`But Vernita Will Never Come Back'
Family members quiet as killer is put to death


BY LIZA BERGER
KENOSHA NEWS


LUCASVILLE, Ohio -- Juanita Wheat sat staring as Alton Coleman was dying. She did not take her eyes off the man who came into her life nearly 18 years ago and murdered her 9year-old daughter.

Neither could the other family members. The closed-circuit TV room was quiet Friday except for a soft humming as family members of victims watched the execution of Coleman. As they sat in the room, their eyes were glued on the static shot of him on two 25-inch TV screens.

``This has been a torment thing, a very sad torment thing,'' a visibly weakened Wheat said.

Wheat became a sought-after woman in Lucasville, with the throng of reporters and cameramen lining up for interviews from the time she arrived. Uncomfortable with being thrust into the spotlight, her answers to questions were short and to the point.

``This brought all those things that happened back then back again,'' Wheat said, with a camera's bright light forcing her to squint as she answered. ``It's over as for Coleman. That's over, but Vernita will never come back.
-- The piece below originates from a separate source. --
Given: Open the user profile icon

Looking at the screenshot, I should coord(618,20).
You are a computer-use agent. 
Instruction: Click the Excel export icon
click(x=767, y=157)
That will not change.''

Wheat was one of only two witnesses who spoke after the execution.

The other speaker was Mary Hilliard, grandmother of Tamika Turks, 7, of Indiana, another victim of Coleman's killing spree in 1984.
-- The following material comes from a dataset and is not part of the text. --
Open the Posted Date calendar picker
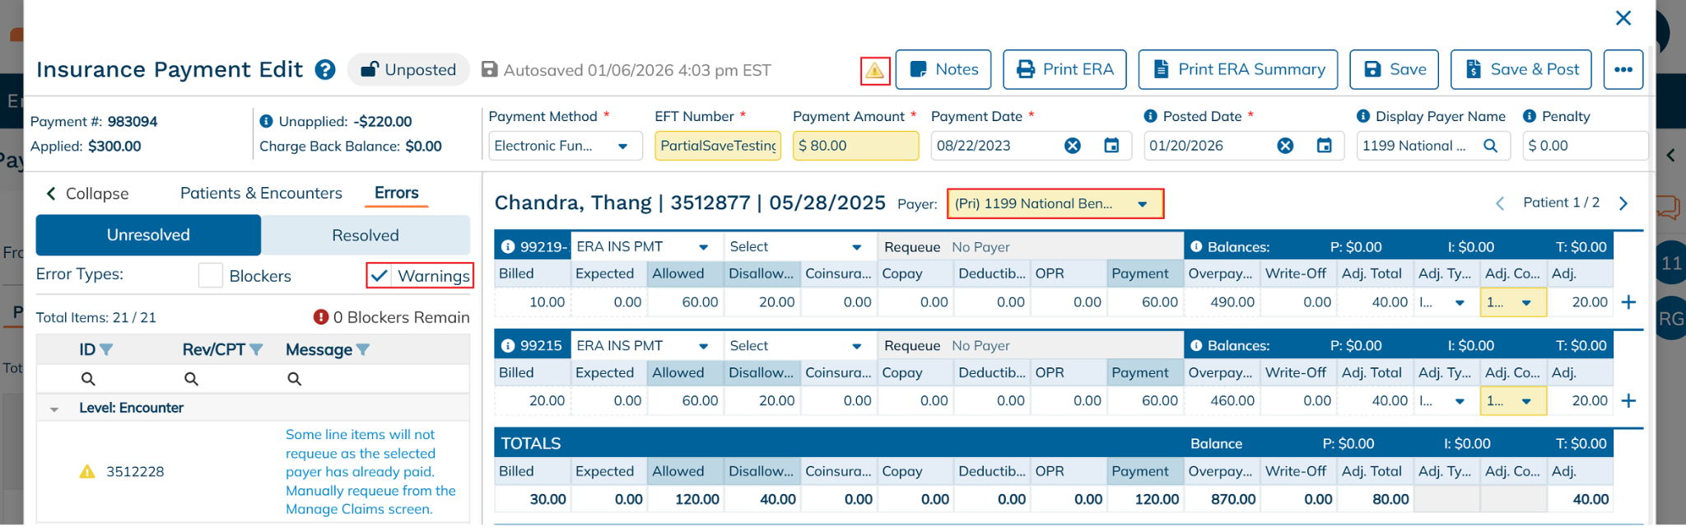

Coleman killed at least five other people.

While there have been three other executions recently, this execution was the first time there was a closed-circuit area because of the scope of his crimes.

Families came from throughout the Midwest to see it. All family members except for the Walters family watched it from the closed circuit area.

Coleman died for murdering Marlene Walters at her home on July 13, 1984. Her husband, Harry, was present at the execution.

Harry Storey, father of 15year-old victim Tonnie Storey, came to the execution in a wheelchair. He was holding his picture of Tonnie.

Linked together by their mutual grief, more than 15 family members, almost all of them black, gathered behind the podium in the press room of Southern Ohio Correctional Facility following the execution.

Hilliard had a different focus than Wheat about Coleman's execution. She said she wants Coleman's accomplice Debra Brown to receive the same treatment as he did.

Brown is currently serving a life sentence in Ohio and has a death sentence in Indiana.

``We want her back in Indiana,'' Hilliard said. ``We want the same thing that happened to him to her.

``What they've taken from us they cannot give back.''

As they watched the execution, families looked intently at the man who took their loved ones. Not showing much expression, they just watched the screens, even when the execution was over and Coleman's image was gone.